The Independent Test Agency

Earlier in this chapter and in Chapter 2, we emphasized that an organization should avoid attempting to test its own programs. Our reasoning is that the organization responsible for developing a program has difficulty in objectively testing the same program. The test organization should be as far removed as possible, in terms of the structure of the company, from the development organization. In fact, it is desirable that the test organization not be part of the same company, for if it is, it is still influenced by the same management pressures influencing the development organization.

One way to avoid this conflict is to hire a separate company for software testing. This is a good idea, whether the company that designed the system and will use it developed the system, or whether a third-party developer produced the system. The advantages usually noted are increased motivation in the testing process, a healthy competition with the development organization, removal of the testing process from under the management control of the development organization, and the advantages of specialized knowledge that the independent test agency brings to bear on the problem.


Higher-order testing could be considered the next step. We have discussed and advocated the concept of module testing—using various techniques to test software components, the building blocks that combine to form the finished product.
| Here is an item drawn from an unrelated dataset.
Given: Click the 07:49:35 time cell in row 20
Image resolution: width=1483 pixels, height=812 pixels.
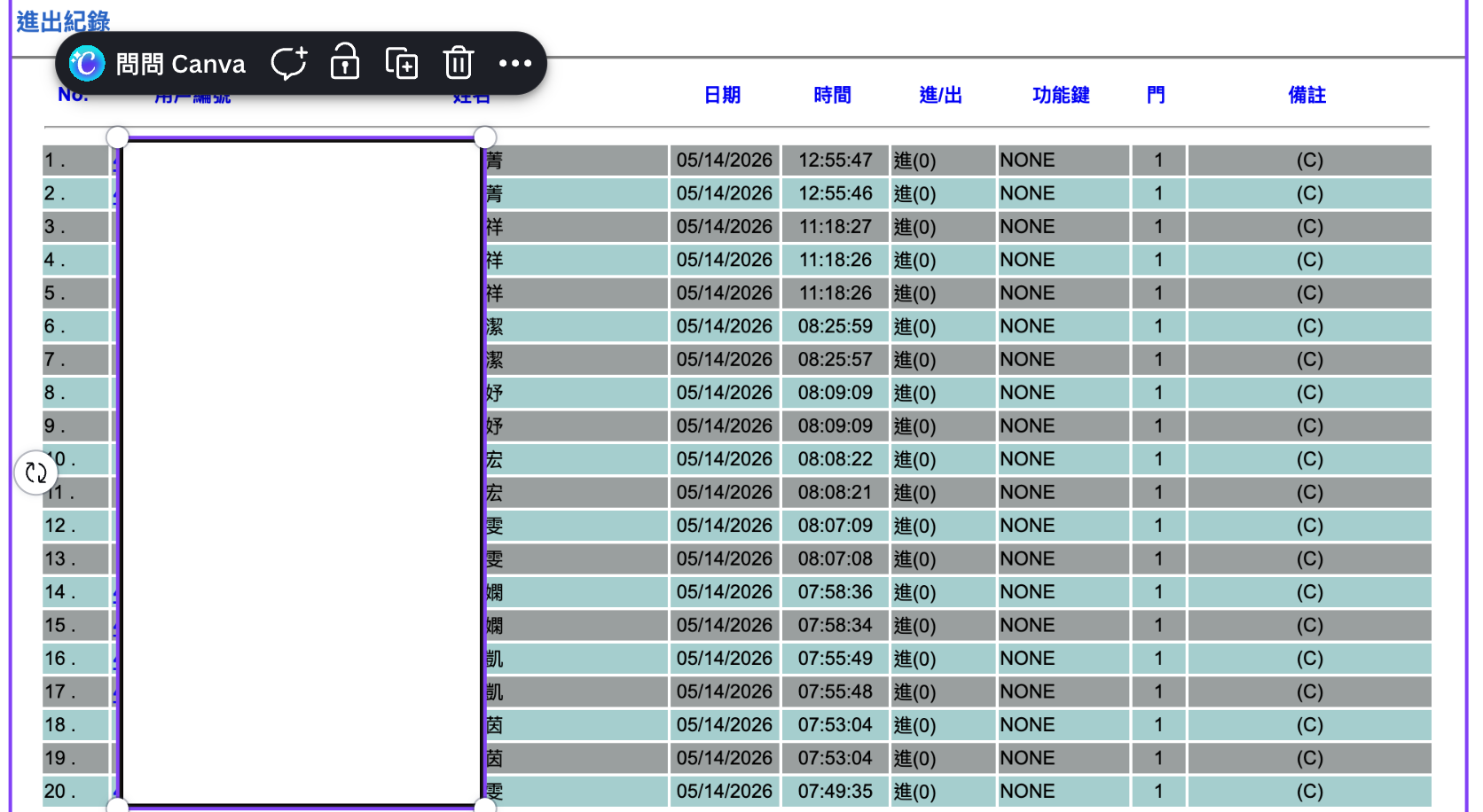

With individual components tested and debugged, it is time to see how well they work together.

Higher-order testing is important for all software products, but it becomes increasingly important as the size of the project increases. It stands to reason that the more modules and the more lines of code a project contains, the more opportunity exists for coding or even design errors.

Function testing attempts to uncover design errors, that is, discrepancies between the finished program and its external specifications—a precise description of the program's behavior from the end-user's perspective.

The system test, on the other hand, tests the relationship between the software and its original objectives. System testing is designed to uncover errors made during the process of translating program objectives into the external specification and ultimately into lines of code. It is this translation step where errors have the most far-reaching effects; likewise, it is the stage in the development process that is most error prone. Perhaps the most difficult part of system testing is designing the test cases. In general you want to focus on main categories of testing, then get really creative in testing these categories. Table 6.1 summarizes 15 categories we detailed in this chapter that can guide your system testing efforts.

Make no mistake, higher-order testing certainly is an important part of thorough software testing, but it also can become a daunting process, especially for very large systems, such as an operating system. The key to success is consistent and well-planned test planning. We introduce this topic in this chapter, but if you are managing the testing of large systems, more thought and planning will be required. One approach to handling this issue is to hire an outside company for testing or for test management.

In Chapter 7 we expand on one important aspect of higher-order testing: user or usability testing.